# Einrichten eines VPN Tunnels mit Hilfe eines Netgear Routers



## Tobiasl (4. Juli 2004)

Hallo,

Ich habe folgendes Problem.

Zunächst meine IST Analayse :

Windows 2000 Server
Eingehende VPN Verbindung eingerichtet
Bei http://www.dyndns.org angemeldet.
dyndns in meine netgear Router RP614 V2 konfiguriert.


Die Gegenstelle :
Windows XP Professional
gleicher Router wie hier
auch bei dyndns.org registriert und konfiguriert im router.

Nun das Problem :

Intern kann ich einen VPN - Tunnel aufbauen - problemlos

Wenn sich die Gegenstelle versucht via VPN auf den Sever einzuwählen, so verbindet er erst gar nicht.

Wir haben im Router LAN IP  Konfiguration die RIP Richtung auf beide und das Protokoll auf RIP 1 konfiguriert.

Leider bin ich mit meinem Latain nun so ziemlich am Ende.

Hat jemand einen Rat ?


----------



## TheNBP (4. Juli 2004)

Der Router der vor dem VPN Server ist muss ein Portforwarding für Port 1723 haben das auf die IP des Servers zeigt.

Das ganze gilt bei Verwendung des PPTP Protokolls. Um darüber L2TP mit IPsec zu fahren müssen noch weitere Vorraussetzungen erfüllt sein. Also erstmal mit PPTP probieren.


----------



## Tobiasl (4. Juli 2004)

PPPT 1723 ist aktiviert, aber nach wie vor klappt nicht,

Ich habe eben einen anderen externen Rechner ohne Router getestet, Ging einwandfrei.
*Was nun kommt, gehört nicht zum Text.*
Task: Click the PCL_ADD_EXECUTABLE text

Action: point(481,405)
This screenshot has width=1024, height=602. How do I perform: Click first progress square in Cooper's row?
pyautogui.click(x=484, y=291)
Muß also an den Routern liegen, undd as ist mal wieder sehr suspekt wobei ich ja 2 gleiche Modelle gewählt habe. Meiner scheint also einwandfrei konfiguriert zu sein. Die Gegenstelle ist aber gleich konfiguriert. dort klappt es nicht


----------



## TheNBP (4. Juli 2004)

War dieser Rechner ohne Router der VPN Server oder Client?

Eigentlich muss auch nur der Router der vor dem Server angeschlossen ist mit Portforwarding versehen werden.
Der Router des Clients braucht keine Konfiguration, er darf nur keine ausgehenden Ports blocken. (Vorsicht Firewall)


----------



## Tobiasl (4. Juli 2004)

Firewall, das könnte ein Stichwort sein.

Der eine Externe den ich testete und der klappte war mit einem ELSA router bestückt.


----------



## Tobiasl (4. Juli 2004)

soo soweit so gut mein VPN Tunnel funktioniert.

Nun die 2.Unit 

Ich möchte die Gegenstelle gerne über den VPN Tunnel an meine domäne auf dem 2000 Server anmelden lassen.

Wenn also die VPN steht, und der Server hat 192.168.2.2 die Gegenstelle 192.168.0.3 Der VPN Tunnel vergab 192.168.2.6.
Wenn ich unter Systemsteuerung/system/Computername gehe um dann die Domäne mueller einzugeben so bekomme ich die Fehlermeldung von wegen domäne nicht verfügbar..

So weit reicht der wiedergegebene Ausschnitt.